### [OPDRACHT]
Geef de regels uit de lijst ongewijzigd opnieuw weer, beginnend bij de regel met "Where should I click to: Select head_diff_000_a_whi" en doorlopend tot en met de regel met "click(x=73, y=183)".

Items uit een dataset:
↓

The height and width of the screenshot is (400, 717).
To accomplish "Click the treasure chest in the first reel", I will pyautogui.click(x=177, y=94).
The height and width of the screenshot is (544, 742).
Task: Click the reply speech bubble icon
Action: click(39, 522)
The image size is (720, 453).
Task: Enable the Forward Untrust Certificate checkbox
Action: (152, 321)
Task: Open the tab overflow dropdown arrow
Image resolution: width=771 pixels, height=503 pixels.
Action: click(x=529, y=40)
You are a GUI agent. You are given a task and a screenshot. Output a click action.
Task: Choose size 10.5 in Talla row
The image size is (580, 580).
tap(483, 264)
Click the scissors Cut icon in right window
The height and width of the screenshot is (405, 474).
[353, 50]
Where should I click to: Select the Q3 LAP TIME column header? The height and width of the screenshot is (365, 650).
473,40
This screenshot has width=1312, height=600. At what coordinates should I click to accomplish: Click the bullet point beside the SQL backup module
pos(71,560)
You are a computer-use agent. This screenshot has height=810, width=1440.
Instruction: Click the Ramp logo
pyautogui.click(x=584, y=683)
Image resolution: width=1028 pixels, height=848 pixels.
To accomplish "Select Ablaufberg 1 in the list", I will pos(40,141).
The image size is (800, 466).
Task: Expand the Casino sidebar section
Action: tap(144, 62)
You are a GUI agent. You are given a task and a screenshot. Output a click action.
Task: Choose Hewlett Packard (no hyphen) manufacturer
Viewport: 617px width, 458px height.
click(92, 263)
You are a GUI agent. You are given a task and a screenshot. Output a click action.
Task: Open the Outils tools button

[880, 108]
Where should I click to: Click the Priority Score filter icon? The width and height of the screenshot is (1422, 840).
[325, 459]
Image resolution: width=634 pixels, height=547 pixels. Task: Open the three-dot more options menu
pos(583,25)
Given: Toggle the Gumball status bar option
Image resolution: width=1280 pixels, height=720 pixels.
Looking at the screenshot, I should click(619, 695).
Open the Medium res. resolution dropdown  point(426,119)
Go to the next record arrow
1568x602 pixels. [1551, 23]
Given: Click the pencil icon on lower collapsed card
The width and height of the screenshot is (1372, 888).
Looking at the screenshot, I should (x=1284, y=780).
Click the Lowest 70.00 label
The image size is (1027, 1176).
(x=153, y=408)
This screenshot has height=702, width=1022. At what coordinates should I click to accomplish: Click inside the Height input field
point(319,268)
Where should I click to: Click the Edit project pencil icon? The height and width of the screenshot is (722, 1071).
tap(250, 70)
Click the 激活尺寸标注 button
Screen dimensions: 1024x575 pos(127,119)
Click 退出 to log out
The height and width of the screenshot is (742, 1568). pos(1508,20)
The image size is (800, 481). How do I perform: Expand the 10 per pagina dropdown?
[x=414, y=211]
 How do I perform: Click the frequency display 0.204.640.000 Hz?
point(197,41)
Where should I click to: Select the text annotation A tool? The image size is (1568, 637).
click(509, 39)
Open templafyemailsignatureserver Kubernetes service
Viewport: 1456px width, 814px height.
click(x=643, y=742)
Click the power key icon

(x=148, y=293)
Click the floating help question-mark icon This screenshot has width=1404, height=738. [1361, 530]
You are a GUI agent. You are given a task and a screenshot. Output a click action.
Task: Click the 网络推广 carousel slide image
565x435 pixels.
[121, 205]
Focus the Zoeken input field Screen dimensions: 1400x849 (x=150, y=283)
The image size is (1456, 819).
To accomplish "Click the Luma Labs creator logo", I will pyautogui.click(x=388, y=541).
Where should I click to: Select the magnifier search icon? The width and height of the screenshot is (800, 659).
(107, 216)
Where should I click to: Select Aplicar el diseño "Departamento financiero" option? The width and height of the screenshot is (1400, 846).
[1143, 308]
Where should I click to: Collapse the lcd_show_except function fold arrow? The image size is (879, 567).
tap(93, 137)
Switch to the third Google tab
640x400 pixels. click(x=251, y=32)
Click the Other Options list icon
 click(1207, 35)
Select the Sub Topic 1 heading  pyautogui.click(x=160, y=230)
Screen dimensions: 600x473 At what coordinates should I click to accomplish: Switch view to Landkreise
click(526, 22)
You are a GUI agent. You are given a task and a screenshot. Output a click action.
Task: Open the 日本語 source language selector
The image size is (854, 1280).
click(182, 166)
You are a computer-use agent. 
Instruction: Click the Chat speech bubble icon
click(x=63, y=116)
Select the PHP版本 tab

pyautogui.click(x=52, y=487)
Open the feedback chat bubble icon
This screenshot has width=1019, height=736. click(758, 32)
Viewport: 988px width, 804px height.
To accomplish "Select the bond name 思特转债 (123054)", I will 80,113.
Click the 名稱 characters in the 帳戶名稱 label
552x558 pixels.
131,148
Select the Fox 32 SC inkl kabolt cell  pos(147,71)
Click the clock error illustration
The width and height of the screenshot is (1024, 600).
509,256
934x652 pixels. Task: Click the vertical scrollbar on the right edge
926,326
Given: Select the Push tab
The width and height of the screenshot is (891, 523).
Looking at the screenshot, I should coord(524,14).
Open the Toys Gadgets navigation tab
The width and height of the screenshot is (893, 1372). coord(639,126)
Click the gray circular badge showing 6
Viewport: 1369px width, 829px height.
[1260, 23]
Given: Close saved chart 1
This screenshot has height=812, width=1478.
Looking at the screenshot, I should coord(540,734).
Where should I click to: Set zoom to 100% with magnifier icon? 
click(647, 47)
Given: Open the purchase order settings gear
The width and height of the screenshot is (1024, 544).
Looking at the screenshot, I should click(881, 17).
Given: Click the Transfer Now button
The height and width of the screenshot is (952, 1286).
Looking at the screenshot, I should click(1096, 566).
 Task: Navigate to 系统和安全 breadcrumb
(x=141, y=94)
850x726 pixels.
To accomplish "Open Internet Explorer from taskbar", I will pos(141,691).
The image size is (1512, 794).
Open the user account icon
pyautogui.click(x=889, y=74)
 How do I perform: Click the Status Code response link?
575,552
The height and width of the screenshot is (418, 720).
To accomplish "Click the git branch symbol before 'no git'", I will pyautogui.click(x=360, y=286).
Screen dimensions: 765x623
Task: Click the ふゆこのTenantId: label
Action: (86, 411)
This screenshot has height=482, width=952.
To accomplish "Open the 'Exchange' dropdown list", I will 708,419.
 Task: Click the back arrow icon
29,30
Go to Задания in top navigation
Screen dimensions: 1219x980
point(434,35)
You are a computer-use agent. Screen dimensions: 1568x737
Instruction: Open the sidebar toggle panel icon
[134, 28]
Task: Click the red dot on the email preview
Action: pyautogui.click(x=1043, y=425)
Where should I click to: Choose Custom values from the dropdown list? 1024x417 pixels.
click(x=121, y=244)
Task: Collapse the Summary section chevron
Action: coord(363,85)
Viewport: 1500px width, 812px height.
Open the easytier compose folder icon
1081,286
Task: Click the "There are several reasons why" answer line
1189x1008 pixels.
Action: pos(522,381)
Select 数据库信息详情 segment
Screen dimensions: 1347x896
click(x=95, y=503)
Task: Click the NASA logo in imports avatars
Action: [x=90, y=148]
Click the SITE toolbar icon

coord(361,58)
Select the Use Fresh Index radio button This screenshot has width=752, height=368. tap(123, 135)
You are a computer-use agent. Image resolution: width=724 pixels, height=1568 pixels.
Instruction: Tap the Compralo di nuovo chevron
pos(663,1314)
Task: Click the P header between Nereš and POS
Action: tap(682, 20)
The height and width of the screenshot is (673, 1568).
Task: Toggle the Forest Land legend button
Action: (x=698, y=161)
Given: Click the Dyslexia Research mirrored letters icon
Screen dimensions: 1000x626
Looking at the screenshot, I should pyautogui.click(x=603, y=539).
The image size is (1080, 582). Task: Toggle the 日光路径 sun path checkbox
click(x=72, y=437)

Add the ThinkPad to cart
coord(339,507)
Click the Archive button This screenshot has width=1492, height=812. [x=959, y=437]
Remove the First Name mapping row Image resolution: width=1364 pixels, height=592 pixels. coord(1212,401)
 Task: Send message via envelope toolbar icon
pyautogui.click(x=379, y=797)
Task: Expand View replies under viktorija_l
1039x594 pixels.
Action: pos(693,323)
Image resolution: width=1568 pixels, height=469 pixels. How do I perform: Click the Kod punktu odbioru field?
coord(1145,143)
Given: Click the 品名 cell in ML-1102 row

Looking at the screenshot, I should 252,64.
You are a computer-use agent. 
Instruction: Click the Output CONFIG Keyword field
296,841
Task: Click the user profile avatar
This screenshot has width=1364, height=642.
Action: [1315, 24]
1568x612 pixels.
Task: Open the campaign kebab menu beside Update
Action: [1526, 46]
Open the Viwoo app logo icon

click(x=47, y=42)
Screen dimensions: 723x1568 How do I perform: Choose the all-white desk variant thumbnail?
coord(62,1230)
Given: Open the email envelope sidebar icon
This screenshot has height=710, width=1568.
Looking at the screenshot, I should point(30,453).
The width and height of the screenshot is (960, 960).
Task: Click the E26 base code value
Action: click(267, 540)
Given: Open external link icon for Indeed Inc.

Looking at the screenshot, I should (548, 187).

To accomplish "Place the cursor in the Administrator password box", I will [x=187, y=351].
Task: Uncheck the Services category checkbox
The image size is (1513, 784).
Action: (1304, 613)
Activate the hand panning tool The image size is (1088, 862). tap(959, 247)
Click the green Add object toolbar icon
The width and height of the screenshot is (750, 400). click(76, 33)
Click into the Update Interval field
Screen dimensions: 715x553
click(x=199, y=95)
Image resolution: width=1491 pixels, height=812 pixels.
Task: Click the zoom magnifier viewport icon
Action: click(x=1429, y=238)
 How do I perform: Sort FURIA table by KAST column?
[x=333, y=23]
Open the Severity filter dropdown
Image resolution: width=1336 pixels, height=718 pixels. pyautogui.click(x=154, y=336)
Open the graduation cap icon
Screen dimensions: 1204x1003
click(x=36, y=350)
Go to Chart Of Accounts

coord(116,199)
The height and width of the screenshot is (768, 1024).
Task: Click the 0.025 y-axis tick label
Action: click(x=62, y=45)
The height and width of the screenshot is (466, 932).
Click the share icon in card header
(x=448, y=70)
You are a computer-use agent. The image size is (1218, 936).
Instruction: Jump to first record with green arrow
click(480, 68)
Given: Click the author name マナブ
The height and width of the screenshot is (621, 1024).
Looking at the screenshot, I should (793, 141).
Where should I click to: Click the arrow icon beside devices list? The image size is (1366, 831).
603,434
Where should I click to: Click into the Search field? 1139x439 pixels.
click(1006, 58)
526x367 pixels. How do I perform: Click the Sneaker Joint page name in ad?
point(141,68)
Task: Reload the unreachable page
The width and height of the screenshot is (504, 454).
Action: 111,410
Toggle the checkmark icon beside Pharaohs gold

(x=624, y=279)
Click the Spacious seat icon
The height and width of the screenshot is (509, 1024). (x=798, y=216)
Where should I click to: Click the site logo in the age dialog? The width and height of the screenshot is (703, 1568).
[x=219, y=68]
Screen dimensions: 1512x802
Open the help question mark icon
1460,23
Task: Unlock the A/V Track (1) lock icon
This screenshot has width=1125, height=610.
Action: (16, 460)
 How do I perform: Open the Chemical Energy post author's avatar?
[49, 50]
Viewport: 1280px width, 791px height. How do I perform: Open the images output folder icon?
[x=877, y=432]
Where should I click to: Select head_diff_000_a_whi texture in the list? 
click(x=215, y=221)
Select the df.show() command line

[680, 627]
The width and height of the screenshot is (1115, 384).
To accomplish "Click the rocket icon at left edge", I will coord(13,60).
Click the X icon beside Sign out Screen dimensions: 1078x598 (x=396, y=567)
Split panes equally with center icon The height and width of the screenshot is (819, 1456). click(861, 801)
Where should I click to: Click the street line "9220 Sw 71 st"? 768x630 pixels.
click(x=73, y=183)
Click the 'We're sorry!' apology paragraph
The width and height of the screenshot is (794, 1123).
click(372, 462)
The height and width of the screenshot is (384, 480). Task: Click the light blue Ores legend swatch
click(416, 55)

↑

### [SCHRIFTELIJK ANTWOORD]
Where should I click to: Select head_diff_000_a_whi texture in the list? 
click(x=215, y=221)
Select the df.show() command line

[680, 627]
The width and height of the screenshot is (1115, 384).
To accomplish "Click the rocket icon at left edge", I will coord(13,60).
Click the X icon beside Sign out Screen dimensions: 1078x598 (x=396, y=567)
Split panes equally with center icon The height and width of the screenshot is (819, 1456). click(861, 801)
Where should I click to: Click the street line "9220 Sw 71 st"? 768x630 pixels.
click(x=73, y=183)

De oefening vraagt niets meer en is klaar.